How it would be done would be up to the state. It might regulate the rates charged by hospitals, as is done in Maryland and several other states. It might also set fee limits for doctors and nursing homes.

Mondale aides estimate that by imposing a lid on charges by hospitals, doctors or other medical providers, the cap would save $12 billion a year by 1989 (and more later) for Medicare, without reducing benefits, and $25 billion or so for private insurance firms, individuals and others paying for health care for the rest of the population. They say the Medicare cost reductions would be enough to save it from bankruptcy.

Reagan, based on past statements, would oppose Mondale's national across-the-board, health-cost cap. So far in the campaign, he has not laid out any Medicare rescue plan, and aides have refused to discuss what he might do.

But based on his record, he might well seek to restrain Medicare outlays the same way he has in the past: in part through squeezing payments to hospitals and doctors, in part by cutting patients' benefits or increasing what patients must pay out of pocket.

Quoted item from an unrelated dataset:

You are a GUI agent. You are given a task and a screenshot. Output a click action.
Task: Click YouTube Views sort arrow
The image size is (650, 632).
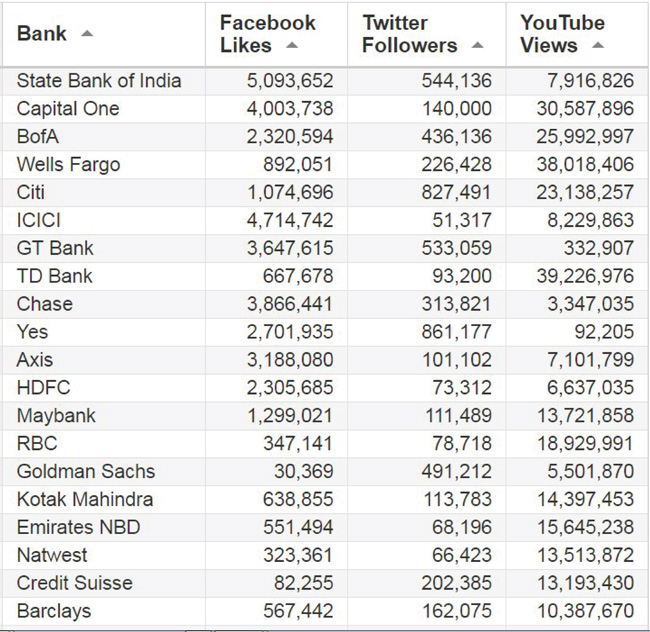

For example, in 1983, Reagan proposed giving hospitals a fixed payment per case for each Medicare patient. This prospective payment system, now in effect, has the aim of squeezing hospitals on costs without reducing benefits and is similar in thrust to what Mondale is proposing for all payers.

On the other hand, in 1982 and 1983, Reagan proposed a major plan to make Medicare patients contribute to their second through 60th days of hospitalization, which they now get free. It would have cost patients $4.1 billion over the first three years.

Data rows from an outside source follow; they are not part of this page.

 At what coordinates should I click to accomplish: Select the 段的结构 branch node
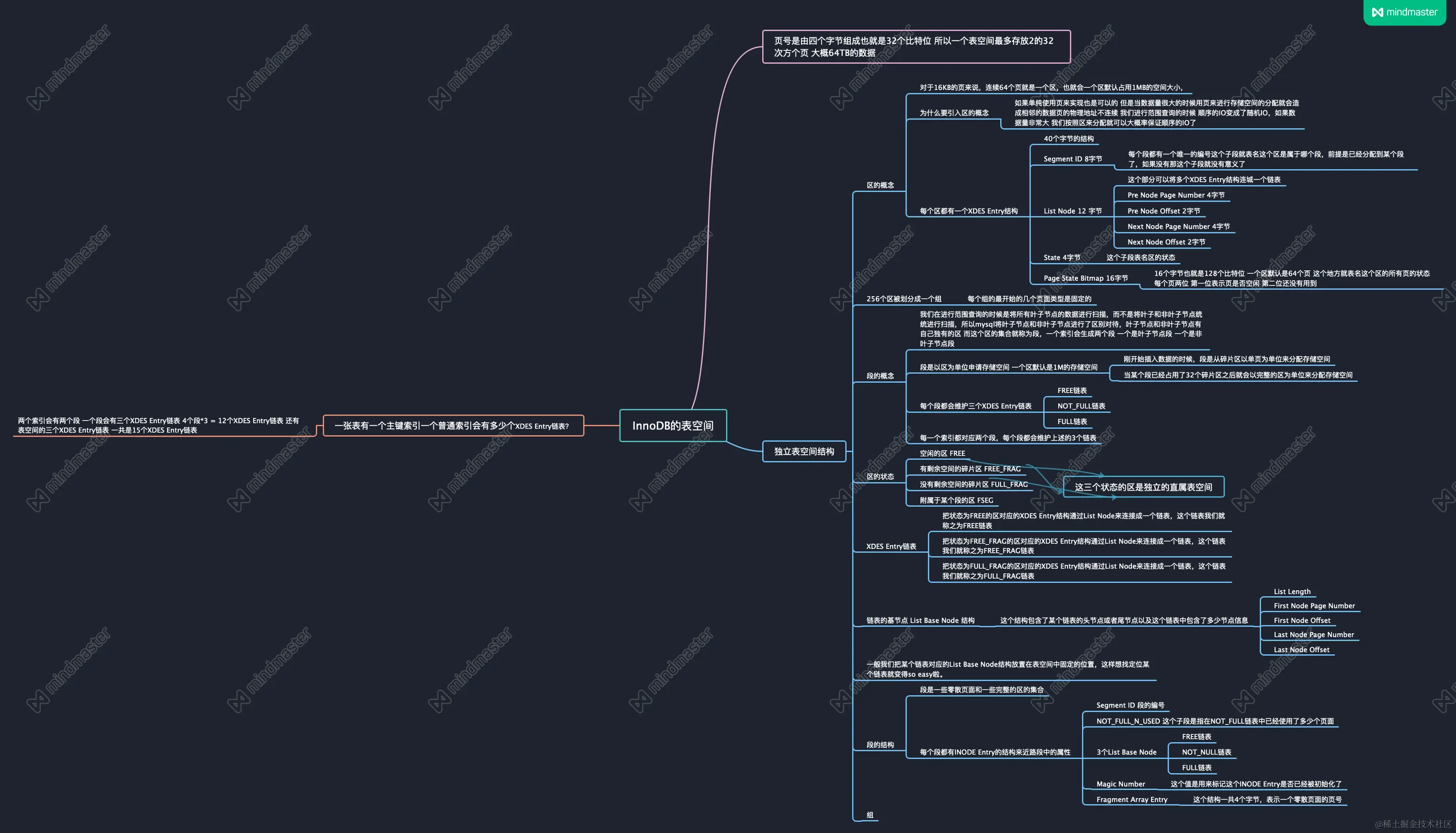pyautogui.click(x=880, y=745)
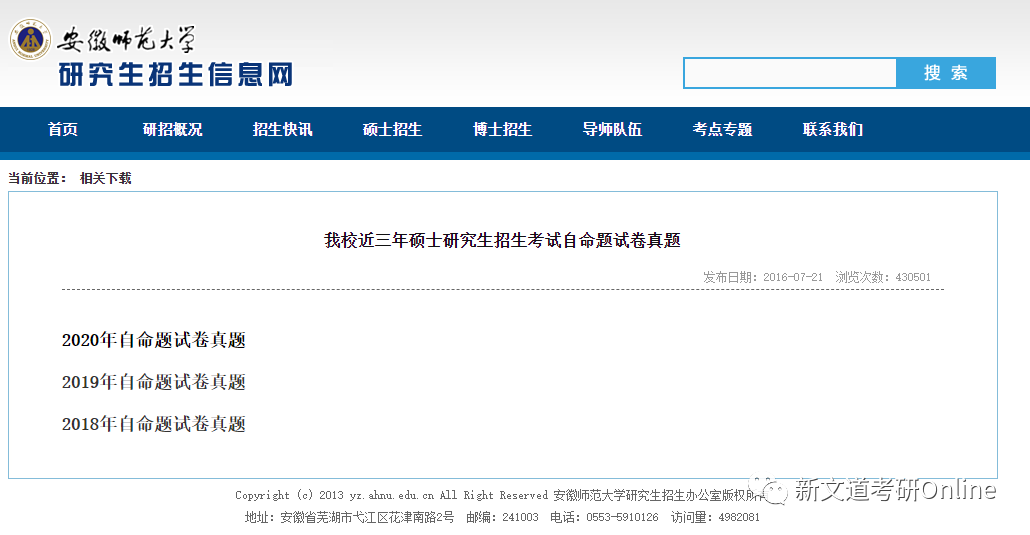Click the article title 我校近三年硕士研究生招生考试自命题试卷真题
This screenshot has height=535, width=1030.
[502, 240]
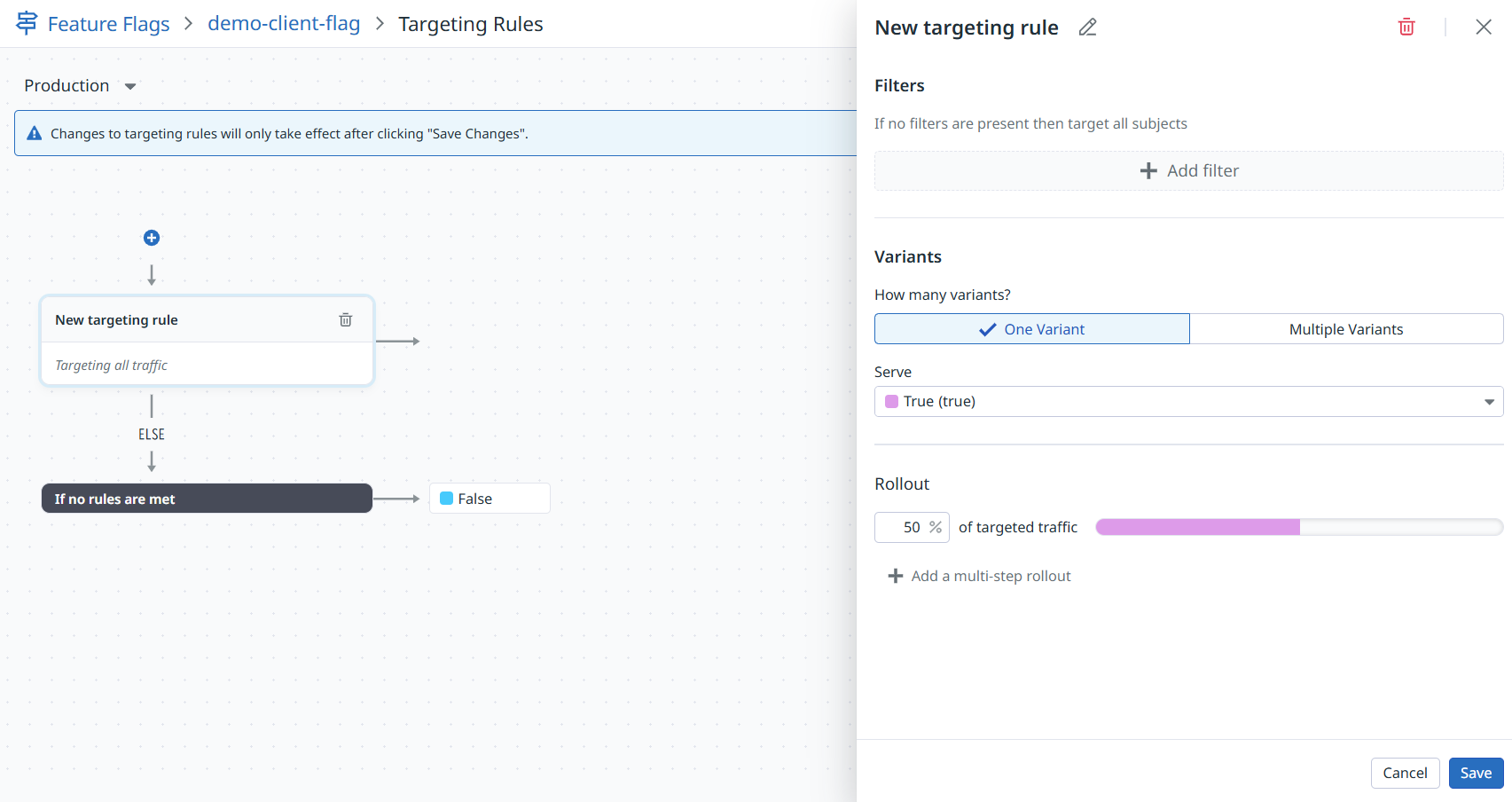Click the Serve dropdown arrow
Screen dimensions: 1512x802
click(1489, 402)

In his fiscal 1985 budget, Reagan proposed major benefit cuts: eliminating the first month of Medicare eligibility, and raising the Medicare deductibles and premiums for the doctor-insurance part of the program. That would have cost beneficiaries $10 billion in the first five years.

A nationwide cost-control plan similar to Mondale's was proposed by President Carter but defeated by the House in 1978. Hospitals and others argued it would be a massive straitjacket with rigid government controls.

Dr. Robert J. Rubin, assistant secretary of health and human services for Reagan's first three years, said the danger in the Mondale plan is that "if there is a lid and it is too low, providers will have to start rationing care."

Mondale advisers such as Dr. Philip Lee of the University of California argue there is enough fat in the nation's medical care system -- Lee says 20 percent of all outlays represent waste and overutilization -- to squeeze hospitals and doctors quite a bit without any real reduction in benefits.